1. Kill the engines and instance manager repeatedly
Given 1 RWO and 1 RWX volume is attached to a pod.
And Both the volumes have 2 replicas.
And Random data is continuously being written to the volume using command dd if=/dev/urandom of=file1 count=100 bs=1M conv=fsync status=progress oflag=direct,sync
When One replica rebuilding is triggered by crashing the IM AND Immediately IM associated with another replica is crashed AND After crashing IMs, detaching of Volume is tried either by pod deletion or using Longhorn UI
Then Volume should not stuck in attaching-detaching loop
When Volume is detached and manually attached again. And Engine running on the node where is volume is attached in killed
Then Volume should recover once the engine is back online.
2. Illegal values in Volume/Snap.meta
Given 1 RWO and 1 RWX volume is attached to a pod. And Both the volumes have 2 replicas.
When Some random values are set in the Volume/snap meta file And If replica rebuilding is triggered and the IM associated with another replica is also crashed
Then Volume should not stuck in attaching-detaching loop
3. Deletion of Volume/Snap.meta
Given 1 RWO and 1 RWX volume is attached to a pod. And Both the volumes have 2 replicas.

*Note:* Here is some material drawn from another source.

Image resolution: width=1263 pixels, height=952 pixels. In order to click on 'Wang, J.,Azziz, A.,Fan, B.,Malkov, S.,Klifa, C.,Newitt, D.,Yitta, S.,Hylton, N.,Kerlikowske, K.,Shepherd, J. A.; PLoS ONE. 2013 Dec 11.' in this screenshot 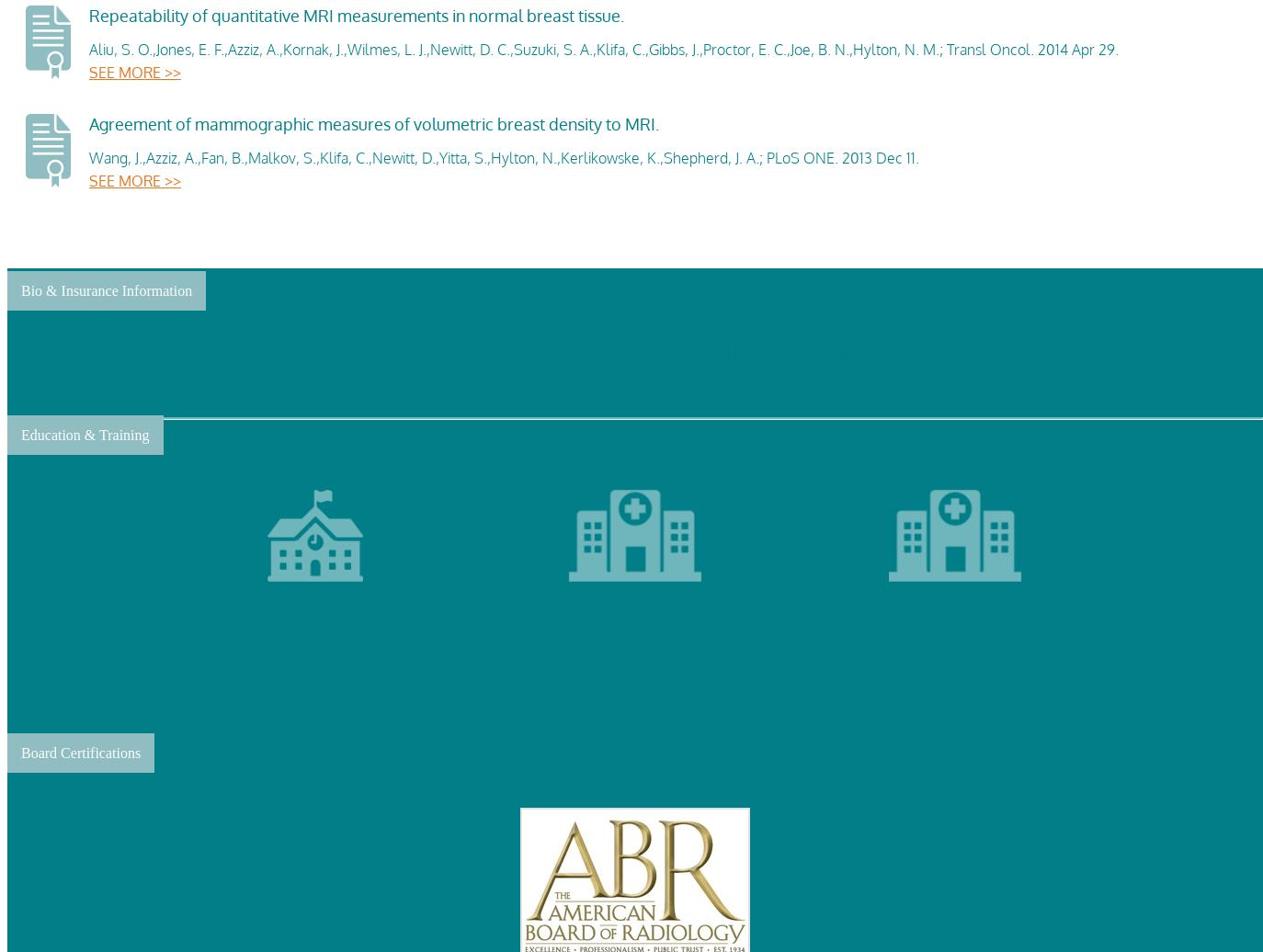, I will do `click(504, 157)`.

When The Volume & snap meta files are deleted one by one. And If replica rebuilding is triggered and the IM associated with another replica is also crashed
Then Volume should not stuck in attaching-detaching loop
4. Failed replica tries to rebuild from other just crashed replica - https://github.com/longhorn/longhorn/issues/4212
Given 1 RWO and 1 RWX volume is attached to a pod.
And Both the volumes have 2 replicas.
And Random data is continuously being written to the volume using command dd if=/dev/urandom of=file1 count=100 bs=1M conv=fsync status=progress oflag=direct,sync
When One replica rebuilding is triggered by crashing the IM AND Immediately IM associated with another replica is crashed
Then Volume should not stuck in attaching-detaching loop.

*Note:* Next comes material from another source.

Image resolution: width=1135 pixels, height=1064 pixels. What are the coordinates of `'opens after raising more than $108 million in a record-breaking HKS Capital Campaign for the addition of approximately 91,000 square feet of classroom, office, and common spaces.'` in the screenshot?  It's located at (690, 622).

5. Volume attachment Modification/deletion
Given A deployment and statefulSet are created with same name and attached to Longhorn Volume. AND Some data is written and their md5sum is computed
When The statefulSet and Deployment are deleted without deleting the volumes And Same named new statefulSet and Deployment are created with new PVCs. And Before above deployed workload could attach to volumes, attached node is rebooted
Then After node reboot completion, volumes should reflect right status. And the newly created deployment and statefulSet should get attached to the volumes.
When The volume attachments of above workloads are deleted. And above workloads are deleted and recreated immediately.

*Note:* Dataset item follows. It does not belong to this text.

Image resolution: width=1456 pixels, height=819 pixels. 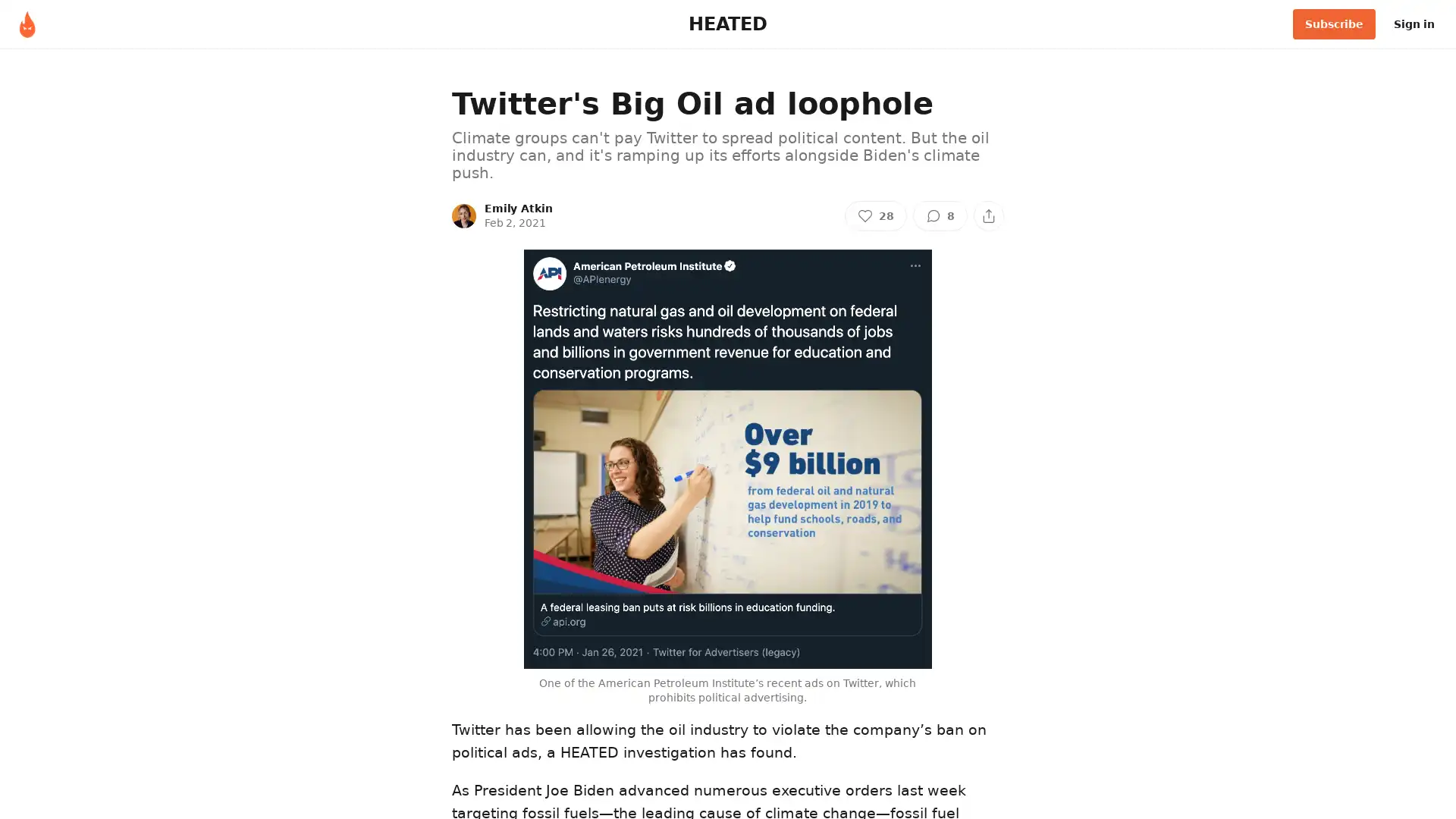 I want to click on Subscribe, so click(x=1333, y=24).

Then No multi attach or other errors should be observed.
6. Use monitoring/word press/db workloads
Given Monitoring and word press and any other db related workload are deployed in the system
And All the volumes have 2 replicas.
And Random data is continuously being written to the volume using command dd if=/dev/urandom of=file1 count=100 bs=1M conv=fsync status=progress oflag=direct,sync
When One replica rebuilding is triggered by crashing the IM AND Immediately IM associated with another replica is crashed
Then Volume should not stuck in attaching-detaching loop.